_WHAT THIS TASK INVOLVES_
Search term "chart": copy each line of the records that contains it.
#### SOURCE RECORDS ####
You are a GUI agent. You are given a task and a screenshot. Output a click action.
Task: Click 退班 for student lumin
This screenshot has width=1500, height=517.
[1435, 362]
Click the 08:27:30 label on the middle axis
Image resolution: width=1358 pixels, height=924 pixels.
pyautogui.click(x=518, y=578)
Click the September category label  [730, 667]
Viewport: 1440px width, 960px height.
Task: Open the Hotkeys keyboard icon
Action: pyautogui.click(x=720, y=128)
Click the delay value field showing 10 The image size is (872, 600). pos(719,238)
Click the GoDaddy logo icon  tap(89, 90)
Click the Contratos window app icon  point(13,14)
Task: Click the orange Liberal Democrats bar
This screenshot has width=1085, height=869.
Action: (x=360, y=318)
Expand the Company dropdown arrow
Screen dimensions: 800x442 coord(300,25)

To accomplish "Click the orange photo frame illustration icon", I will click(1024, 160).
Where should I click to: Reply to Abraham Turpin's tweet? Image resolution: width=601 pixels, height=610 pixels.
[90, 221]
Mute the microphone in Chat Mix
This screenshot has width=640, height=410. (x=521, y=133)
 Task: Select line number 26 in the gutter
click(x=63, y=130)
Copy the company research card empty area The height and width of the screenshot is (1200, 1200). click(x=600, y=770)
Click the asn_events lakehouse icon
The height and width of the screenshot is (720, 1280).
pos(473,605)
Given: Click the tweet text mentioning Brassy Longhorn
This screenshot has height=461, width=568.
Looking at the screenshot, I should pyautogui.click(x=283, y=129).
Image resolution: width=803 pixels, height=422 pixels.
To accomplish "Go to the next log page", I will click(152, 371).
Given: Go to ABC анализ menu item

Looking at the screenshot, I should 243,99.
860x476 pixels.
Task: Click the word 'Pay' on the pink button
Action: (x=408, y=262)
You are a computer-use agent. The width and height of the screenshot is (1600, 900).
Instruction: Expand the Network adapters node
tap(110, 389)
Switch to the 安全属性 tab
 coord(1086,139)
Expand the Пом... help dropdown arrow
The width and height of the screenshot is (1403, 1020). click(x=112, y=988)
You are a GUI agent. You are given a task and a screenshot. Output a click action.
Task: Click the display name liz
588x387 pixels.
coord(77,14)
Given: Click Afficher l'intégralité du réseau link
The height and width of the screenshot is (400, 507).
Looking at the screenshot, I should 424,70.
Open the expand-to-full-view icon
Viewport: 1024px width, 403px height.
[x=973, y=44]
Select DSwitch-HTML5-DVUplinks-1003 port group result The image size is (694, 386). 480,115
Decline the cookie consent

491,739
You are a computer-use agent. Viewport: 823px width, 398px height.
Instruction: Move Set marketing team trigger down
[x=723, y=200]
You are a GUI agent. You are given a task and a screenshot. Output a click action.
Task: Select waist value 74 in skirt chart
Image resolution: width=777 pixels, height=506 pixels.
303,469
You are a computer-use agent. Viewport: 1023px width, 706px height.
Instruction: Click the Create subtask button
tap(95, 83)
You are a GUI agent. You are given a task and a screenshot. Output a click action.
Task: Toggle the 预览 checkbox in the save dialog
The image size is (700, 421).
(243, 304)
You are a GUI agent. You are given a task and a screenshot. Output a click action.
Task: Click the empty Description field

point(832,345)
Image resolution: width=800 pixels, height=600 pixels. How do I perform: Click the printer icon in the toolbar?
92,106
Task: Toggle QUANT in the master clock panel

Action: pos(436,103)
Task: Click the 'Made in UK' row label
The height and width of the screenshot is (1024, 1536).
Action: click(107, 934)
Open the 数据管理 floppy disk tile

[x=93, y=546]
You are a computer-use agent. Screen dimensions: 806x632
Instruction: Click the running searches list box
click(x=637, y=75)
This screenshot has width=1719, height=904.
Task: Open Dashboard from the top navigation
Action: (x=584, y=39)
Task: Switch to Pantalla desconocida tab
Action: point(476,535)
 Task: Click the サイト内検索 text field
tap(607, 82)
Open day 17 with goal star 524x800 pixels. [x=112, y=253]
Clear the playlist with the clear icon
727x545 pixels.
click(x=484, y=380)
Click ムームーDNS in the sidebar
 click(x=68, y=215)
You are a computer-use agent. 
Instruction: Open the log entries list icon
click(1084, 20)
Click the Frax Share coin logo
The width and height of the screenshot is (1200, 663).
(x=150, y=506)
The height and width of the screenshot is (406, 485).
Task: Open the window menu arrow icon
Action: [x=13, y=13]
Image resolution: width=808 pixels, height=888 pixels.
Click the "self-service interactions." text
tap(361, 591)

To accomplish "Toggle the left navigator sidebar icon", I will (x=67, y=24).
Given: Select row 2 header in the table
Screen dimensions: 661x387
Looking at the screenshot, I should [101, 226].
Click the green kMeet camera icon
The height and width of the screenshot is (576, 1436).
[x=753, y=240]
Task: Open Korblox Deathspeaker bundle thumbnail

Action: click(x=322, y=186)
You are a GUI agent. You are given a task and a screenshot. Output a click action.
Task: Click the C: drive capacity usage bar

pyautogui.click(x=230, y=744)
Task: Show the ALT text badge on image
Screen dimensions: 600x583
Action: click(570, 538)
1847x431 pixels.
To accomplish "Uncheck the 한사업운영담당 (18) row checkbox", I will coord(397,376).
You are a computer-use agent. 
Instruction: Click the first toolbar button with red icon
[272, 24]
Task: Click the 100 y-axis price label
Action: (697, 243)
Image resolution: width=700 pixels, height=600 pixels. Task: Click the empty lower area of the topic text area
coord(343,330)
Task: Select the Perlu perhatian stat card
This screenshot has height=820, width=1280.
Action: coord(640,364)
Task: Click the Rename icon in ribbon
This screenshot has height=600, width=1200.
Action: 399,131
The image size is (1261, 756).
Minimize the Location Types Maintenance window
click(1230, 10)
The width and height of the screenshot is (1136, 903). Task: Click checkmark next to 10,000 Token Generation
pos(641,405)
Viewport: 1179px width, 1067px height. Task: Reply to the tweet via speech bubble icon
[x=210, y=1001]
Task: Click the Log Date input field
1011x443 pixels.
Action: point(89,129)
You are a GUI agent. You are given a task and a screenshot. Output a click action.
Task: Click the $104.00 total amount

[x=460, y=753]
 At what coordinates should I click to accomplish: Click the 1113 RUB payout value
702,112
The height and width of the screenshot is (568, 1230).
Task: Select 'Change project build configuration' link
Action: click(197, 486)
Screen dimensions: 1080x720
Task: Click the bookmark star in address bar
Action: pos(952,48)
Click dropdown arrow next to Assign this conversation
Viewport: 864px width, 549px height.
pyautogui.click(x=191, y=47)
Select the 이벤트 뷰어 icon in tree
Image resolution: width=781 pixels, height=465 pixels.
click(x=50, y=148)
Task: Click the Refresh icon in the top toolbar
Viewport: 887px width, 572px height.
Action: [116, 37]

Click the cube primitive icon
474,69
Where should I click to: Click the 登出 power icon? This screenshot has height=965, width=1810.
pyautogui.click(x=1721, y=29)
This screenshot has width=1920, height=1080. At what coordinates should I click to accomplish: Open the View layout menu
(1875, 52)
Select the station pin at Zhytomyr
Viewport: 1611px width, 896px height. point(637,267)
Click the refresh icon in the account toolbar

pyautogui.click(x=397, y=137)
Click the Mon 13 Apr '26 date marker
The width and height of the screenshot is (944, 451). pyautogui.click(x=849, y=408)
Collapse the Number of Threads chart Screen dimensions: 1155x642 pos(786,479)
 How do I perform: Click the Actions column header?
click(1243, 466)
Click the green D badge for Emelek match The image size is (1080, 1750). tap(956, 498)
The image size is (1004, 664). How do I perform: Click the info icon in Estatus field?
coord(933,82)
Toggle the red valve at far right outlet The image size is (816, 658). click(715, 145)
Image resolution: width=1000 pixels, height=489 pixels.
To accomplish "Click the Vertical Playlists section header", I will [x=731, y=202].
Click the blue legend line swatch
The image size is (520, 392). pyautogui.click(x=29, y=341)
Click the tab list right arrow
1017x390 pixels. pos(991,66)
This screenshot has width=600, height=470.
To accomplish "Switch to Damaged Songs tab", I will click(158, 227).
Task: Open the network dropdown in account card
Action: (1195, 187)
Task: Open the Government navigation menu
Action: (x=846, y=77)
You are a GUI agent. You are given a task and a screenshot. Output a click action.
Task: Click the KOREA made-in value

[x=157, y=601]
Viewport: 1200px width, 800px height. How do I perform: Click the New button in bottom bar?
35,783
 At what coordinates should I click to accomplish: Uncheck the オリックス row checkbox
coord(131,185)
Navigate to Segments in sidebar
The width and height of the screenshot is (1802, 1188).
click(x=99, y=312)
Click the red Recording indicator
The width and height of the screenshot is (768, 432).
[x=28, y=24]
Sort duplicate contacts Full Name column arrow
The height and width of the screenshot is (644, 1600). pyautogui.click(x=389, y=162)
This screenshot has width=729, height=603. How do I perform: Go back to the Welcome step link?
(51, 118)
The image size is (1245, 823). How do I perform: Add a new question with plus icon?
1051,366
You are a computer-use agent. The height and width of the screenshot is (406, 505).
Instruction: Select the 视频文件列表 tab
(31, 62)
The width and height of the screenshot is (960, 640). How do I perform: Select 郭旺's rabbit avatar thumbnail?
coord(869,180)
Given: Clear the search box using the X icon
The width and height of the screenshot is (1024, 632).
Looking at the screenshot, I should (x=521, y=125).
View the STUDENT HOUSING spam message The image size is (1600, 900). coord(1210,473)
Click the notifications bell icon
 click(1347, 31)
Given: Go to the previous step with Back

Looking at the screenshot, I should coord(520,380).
####
_WRITTEN REPLY_
Task: Select waist value 74 in skirt chart
Collapse the Number of Threads chart Screen dimensions: 1155x642 pos(786,479)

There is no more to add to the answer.